Lunes, 11 de abril de 2016 | Hoy
Por Jorge Isaías
En el otoño lluvioso, destemplado, no exento de impiedad, leo:
"Afuera -si es que había afuera- aprovechando la luz de la luna, una luna tan nueva que devoraba cuanto borde encontraba en su camino". Esto escribió el entrerriano universal Arnaldo Calveyra.
Qué pasaba, pienso, en aquel tiempo en que toda luna era nueva y ponía su plata inmensa sobre los campos donde la escarcha enseñoreaba rastrojos interminables y zanjones solitarios y postes tendidos a lo largo con una sola lechuza solitaria que levantaba sus alas largas y heladas e interfería el silencio al grito seco, duro como un látigo en el aire, que mi madre intentaba conjurar con la señal de la cruz y un "dios santo" echado al aire hierático como si fuera una paloma de duro acero que se atreve a enfrentar ese presunto mal agüero al que toda gente de campo teme.
En esas madrugadas las calles estaban solitarias, si apenas un perro somnoliento nos veía, apenas aullaba sin aliento, casi como un compromiso más con su raza que impelido por instinto. El frío que la luz de plata lunar extendía sobre el pueblo dormido y muerto como una piedra, el campo alargado con sus dos vías paralelas que tira antenas de araña descubierta. Yo caminaba con mis padres en esos amaneceres que eran más noches todavía, que alba sin clarear.
En otras ocasiones, el viaje no era a pie sino en algún sulky prestado y traqueteante, cuyas ruedas cubiertas de hierro golpeaban sobre la calle de dura tierra apisonada. Ya habíamos pasado la casa Norte, donde mi amigo Roque Vázquez dormiría arropado en la casita junto al canal donde los sapos croaban incesantes, desafinados y a entero destiempo bajo el plato helado que se colgaba en el cielo inmenso como clavado y sin chistar.
Afuera, si es que había afuera, escribe Calveyra donde "te pones esa pollera de medianoche". Como aquella mujer alta con su carne morena, sus trenzas azabache y sus ojos impenetrablemente oscuros, que estaba bajo los paraísos de la noche en la vereda de su casa, frente a la pequeña placita donde corrimos aquel perrito que huía embarrado bajo la lluvia. Esa mujer misteriosa a quien pedíamos permiso para que su hijo nos acompañara a jugar, porque era nuestro amigo. ¿Qué misterios escrutaría en las sombras perdidas de aquellas noches de verano que se fueron para siempre?

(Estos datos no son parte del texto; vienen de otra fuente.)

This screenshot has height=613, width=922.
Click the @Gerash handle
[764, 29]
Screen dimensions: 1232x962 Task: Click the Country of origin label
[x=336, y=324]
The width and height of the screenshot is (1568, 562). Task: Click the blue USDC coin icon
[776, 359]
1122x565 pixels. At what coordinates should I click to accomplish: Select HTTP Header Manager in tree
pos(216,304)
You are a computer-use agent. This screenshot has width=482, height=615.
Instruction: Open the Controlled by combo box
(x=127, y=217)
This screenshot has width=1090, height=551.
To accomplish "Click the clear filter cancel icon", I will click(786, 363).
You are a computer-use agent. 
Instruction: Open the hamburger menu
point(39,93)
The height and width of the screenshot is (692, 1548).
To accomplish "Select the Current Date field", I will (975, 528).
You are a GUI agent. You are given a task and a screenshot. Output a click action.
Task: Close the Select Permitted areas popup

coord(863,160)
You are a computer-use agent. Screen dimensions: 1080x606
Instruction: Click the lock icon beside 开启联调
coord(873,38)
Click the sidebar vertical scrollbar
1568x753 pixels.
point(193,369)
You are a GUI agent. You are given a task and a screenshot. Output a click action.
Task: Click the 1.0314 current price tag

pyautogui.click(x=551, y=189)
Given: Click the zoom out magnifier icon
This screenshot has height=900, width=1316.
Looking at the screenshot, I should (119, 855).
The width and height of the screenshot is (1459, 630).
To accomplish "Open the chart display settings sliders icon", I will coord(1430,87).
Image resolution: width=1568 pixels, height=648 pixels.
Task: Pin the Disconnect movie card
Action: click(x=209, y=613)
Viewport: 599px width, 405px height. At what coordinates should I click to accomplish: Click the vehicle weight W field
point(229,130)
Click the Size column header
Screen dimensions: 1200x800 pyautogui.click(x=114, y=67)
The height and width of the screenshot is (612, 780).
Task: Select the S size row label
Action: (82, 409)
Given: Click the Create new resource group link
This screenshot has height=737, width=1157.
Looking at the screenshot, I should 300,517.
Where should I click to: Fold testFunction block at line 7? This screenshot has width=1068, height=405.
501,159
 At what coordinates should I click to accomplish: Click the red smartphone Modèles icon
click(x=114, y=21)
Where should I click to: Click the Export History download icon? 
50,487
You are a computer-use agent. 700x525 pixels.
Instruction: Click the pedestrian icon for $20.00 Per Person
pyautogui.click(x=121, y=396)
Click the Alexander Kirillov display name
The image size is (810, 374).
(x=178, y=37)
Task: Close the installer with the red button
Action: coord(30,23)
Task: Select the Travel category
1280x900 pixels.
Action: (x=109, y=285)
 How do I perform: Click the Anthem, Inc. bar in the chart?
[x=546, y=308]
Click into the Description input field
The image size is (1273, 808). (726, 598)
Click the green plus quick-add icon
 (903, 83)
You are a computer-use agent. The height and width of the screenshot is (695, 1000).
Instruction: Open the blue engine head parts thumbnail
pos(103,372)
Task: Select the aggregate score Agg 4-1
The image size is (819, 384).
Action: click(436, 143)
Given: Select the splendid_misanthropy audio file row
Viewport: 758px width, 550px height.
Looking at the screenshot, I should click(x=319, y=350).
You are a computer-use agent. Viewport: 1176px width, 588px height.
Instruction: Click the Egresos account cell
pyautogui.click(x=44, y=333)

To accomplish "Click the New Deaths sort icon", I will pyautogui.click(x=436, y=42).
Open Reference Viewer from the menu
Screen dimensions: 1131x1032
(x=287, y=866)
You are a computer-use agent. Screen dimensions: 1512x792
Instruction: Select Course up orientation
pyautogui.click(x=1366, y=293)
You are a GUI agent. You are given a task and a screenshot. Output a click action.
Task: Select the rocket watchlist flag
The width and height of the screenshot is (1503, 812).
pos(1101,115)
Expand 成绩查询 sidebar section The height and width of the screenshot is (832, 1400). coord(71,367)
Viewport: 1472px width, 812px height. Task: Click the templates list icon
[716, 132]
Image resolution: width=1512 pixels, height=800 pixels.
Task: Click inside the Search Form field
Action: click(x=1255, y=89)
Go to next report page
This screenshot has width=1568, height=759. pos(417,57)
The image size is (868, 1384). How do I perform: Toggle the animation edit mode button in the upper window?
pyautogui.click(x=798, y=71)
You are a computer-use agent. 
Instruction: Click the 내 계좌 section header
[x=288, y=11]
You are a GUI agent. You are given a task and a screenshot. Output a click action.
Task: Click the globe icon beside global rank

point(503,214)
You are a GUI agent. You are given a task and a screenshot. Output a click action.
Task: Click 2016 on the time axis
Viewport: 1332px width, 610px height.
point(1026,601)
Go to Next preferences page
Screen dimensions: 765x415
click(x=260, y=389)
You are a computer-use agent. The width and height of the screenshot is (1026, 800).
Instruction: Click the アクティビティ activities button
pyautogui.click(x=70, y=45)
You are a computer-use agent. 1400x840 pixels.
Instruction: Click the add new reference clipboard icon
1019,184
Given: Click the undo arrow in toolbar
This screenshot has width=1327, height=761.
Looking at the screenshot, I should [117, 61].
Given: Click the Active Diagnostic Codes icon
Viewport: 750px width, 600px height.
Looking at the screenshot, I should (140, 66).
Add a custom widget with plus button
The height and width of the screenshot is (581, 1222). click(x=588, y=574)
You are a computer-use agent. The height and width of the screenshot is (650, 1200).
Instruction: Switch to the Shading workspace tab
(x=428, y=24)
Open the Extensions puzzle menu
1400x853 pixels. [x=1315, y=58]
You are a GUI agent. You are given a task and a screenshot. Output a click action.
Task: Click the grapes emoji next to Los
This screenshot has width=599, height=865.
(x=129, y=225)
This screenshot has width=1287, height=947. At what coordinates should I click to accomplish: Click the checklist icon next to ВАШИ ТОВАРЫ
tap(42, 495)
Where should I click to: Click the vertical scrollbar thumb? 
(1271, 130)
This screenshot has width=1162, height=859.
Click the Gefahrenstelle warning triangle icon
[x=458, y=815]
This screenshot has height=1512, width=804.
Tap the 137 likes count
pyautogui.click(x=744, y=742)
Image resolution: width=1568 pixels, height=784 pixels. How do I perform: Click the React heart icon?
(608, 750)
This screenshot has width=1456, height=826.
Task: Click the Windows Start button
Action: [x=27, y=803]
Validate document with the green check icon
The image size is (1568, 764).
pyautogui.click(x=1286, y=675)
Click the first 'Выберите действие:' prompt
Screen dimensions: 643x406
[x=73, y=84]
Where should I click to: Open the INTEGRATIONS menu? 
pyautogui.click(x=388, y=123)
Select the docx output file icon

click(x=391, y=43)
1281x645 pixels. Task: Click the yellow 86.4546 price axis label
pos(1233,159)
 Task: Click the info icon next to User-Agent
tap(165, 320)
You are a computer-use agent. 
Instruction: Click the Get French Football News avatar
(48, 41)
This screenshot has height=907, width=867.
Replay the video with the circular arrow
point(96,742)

Pero era definitivamente el afuera o con luna que tiraba su plata helada sobre nosotros, el afuera del verano cuando la luna rebotaba en la hilera de pinos que tenía la cancha de pelota a paleta. En aquellos tiempos que se tragó no sólo el olvido de los años niños sino esta prepotencia que sólo nos deja una hilacha sola para arrimarnos una brizna solitaria, qué digo, una breve luciérnaga instantánea para que quedemos en ese afuera para siempre.
Desde el fondo de los tiempos cuando ya nadie se recuerda y la anécdota va cambiando el lugar en la cabeza olvidadiza que no ensombrece la memoria agotada por años y tormentas.
Llegar al amanecer a esas chacras solitarias y dormidas como una perdiz echada, era llegar escoltados de rocío, recibidos por los perros que cambiaban el gruñido por la fiesta de caricias. Ellos también recibían esa luna de plata en sus pelajes, en sus hocicos húmedos donde el vapor caliente lo rodeaba, en la cocina ya encendida. Esa gran cocina de hierro fundido que habían comprado los abuelos hacía mucho y que tanto puchero o guiso cocinó para un par de generaciones dando vueltas por la vida.
Y uno piensa y repiensa la frase del gran Arnaldo Calveyra, entrerriano y poeta fino, hombre de talento generoso, de gesto amplio y abrazo apretado como un puñado de trigo.
Es decir, si en verdad había afuera, era todo cálido, aunque la helada y la plata lunar y el aire frío y el rocío que nos sigue como un perro y cae sobre nuestros hombros como la ristra de años que perdimos para siempre.